> DESCRIPTION OF THE TASK: Each line in the entries below that holds the word "next" belongs in the answer.
(Beginning of MATERIAL SHOWN)
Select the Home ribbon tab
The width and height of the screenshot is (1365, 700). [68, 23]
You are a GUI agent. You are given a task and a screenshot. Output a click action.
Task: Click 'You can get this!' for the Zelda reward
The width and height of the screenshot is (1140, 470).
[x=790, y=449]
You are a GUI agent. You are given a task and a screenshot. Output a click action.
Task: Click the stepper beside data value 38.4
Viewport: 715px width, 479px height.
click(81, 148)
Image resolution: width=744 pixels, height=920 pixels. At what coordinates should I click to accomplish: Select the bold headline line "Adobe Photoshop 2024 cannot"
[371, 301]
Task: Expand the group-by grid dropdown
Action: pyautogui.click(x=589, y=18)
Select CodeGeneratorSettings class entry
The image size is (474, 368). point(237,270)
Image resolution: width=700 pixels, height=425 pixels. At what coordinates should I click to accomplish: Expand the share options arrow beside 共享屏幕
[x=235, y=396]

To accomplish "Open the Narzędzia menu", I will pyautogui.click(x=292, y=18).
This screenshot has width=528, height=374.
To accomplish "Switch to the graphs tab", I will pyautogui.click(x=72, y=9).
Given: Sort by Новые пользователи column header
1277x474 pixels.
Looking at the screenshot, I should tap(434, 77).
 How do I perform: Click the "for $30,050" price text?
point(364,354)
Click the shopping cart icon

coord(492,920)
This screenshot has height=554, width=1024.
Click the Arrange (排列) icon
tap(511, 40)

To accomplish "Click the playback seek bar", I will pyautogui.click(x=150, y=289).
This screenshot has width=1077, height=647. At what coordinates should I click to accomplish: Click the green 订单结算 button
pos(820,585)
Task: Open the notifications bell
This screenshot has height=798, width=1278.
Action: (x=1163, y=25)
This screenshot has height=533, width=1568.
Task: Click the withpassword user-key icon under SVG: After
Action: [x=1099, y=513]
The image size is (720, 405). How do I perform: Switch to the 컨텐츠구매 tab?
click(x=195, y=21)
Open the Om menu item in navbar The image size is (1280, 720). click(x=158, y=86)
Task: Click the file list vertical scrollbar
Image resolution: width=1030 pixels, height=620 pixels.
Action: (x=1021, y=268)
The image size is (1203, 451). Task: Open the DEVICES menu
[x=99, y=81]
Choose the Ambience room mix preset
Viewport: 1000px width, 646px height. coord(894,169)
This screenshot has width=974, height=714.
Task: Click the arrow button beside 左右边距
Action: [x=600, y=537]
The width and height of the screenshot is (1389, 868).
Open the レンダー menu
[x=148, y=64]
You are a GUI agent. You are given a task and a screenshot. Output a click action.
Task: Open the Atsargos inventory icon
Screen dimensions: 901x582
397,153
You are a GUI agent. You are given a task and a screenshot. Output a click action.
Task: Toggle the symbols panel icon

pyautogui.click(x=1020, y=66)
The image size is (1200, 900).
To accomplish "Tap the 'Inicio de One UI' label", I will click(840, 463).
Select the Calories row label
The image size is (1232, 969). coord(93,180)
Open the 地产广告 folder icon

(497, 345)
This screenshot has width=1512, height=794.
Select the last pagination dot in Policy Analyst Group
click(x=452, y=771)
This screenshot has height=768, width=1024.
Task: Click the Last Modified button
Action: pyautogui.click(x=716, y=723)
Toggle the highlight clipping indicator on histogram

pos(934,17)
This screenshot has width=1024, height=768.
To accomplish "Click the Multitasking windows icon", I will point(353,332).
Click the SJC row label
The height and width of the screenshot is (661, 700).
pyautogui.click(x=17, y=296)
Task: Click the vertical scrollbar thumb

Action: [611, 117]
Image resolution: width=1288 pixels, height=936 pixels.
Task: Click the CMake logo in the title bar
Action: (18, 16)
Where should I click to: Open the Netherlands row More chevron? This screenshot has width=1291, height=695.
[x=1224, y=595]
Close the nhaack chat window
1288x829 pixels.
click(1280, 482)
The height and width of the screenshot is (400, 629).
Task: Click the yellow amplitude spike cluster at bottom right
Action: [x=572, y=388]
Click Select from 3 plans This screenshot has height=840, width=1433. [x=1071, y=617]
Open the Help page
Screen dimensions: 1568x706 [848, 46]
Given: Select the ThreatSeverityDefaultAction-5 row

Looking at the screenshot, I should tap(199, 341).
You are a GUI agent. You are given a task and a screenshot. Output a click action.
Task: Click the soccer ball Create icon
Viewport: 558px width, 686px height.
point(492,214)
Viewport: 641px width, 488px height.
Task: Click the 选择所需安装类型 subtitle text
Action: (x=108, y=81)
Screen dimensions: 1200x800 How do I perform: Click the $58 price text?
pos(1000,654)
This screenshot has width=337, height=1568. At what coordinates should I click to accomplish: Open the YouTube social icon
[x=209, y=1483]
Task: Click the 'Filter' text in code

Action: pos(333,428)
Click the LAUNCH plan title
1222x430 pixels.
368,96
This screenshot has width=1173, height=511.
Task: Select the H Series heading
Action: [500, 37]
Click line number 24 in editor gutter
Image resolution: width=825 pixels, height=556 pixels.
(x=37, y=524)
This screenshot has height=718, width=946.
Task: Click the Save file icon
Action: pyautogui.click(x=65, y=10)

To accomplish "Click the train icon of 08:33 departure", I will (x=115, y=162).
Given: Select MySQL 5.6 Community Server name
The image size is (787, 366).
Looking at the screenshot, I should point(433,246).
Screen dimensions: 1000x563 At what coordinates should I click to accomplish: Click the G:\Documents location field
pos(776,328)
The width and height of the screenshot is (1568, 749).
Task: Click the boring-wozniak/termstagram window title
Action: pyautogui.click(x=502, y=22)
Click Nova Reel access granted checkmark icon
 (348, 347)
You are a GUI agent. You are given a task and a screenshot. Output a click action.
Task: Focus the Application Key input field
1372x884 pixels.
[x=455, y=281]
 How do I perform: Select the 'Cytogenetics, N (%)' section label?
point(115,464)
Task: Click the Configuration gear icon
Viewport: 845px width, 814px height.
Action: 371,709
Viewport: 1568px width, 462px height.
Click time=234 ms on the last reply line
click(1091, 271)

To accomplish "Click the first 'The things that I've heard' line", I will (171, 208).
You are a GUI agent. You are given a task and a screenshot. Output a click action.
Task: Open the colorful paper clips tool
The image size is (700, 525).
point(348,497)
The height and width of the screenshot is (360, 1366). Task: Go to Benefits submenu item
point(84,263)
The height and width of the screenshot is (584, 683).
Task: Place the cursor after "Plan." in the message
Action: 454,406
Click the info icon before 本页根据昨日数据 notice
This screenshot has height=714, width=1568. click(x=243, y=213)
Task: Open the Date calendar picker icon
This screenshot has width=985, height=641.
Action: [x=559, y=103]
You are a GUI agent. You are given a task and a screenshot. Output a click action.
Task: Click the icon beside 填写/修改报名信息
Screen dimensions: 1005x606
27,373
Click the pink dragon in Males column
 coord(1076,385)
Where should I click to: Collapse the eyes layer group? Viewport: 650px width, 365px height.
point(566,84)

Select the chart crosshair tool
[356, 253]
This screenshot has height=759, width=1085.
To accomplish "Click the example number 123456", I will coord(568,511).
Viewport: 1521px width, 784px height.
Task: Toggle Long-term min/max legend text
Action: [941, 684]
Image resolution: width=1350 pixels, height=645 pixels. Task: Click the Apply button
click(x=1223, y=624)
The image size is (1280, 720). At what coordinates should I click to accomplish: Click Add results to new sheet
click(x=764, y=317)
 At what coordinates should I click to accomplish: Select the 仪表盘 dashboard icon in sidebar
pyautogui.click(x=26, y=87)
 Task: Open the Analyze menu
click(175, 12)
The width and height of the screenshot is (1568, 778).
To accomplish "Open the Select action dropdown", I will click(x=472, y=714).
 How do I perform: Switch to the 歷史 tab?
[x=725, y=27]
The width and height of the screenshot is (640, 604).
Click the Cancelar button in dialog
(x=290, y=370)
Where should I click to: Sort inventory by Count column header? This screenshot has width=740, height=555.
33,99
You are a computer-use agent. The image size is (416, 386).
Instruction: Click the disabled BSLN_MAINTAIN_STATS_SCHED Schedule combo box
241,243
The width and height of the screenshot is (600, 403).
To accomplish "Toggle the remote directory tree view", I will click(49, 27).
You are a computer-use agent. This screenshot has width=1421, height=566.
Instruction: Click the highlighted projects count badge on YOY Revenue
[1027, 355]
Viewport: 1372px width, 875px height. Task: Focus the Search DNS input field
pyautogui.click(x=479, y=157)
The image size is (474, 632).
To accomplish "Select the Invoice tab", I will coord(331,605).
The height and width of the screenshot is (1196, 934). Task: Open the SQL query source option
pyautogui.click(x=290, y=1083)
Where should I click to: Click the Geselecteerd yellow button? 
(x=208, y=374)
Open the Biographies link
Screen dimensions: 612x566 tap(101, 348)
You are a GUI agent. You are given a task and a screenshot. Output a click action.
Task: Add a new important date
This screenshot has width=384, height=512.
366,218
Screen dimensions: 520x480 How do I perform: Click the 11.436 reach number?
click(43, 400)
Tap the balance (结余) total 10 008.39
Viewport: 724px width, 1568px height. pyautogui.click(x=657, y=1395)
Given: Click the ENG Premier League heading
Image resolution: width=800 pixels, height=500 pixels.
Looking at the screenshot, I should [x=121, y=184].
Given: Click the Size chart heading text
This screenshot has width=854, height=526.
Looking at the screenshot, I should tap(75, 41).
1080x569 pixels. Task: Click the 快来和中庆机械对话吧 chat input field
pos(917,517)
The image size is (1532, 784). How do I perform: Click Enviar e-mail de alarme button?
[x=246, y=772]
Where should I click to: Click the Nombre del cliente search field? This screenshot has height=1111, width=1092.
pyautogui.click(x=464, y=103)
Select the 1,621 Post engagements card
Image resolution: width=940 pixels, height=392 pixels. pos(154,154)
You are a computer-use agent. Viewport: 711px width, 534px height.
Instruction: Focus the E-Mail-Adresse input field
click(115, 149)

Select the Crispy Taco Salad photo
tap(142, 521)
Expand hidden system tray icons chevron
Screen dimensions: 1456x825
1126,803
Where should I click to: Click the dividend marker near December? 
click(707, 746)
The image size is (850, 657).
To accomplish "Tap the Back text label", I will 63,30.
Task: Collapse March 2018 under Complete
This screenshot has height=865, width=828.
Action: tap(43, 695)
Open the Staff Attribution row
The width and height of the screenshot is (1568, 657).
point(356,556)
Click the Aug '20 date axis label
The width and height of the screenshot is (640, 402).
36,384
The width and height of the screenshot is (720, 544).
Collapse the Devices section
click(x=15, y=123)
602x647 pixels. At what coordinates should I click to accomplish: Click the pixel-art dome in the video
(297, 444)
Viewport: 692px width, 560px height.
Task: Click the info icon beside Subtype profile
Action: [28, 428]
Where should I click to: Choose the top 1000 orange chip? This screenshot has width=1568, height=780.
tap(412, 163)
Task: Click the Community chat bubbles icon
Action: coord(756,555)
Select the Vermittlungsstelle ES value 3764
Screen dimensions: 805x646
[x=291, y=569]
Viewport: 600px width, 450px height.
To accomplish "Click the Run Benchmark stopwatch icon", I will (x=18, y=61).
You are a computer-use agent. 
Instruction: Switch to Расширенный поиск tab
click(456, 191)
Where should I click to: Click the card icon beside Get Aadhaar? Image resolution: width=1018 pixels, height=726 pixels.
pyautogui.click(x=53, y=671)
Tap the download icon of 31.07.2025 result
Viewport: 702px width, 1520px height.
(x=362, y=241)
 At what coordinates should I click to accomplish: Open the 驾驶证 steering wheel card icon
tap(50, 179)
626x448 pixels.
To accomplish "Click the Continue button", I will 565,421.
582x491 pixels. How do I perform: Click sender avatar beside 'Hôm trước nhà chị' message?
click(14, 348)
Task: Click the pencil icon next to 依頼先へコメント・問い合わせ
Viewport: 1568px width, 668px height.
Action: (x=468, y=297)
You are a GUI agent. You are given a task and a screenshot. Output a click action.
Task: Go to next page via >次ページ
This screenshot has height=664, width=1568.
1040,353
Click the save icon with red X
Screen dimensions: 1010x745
(End of MATERIAL SHOWN)
> SOLVED EXERCISE:
Task: Click the pencil icon next to 依頼先へコメント・問い合わせ
Task: Go to next page via >次ページ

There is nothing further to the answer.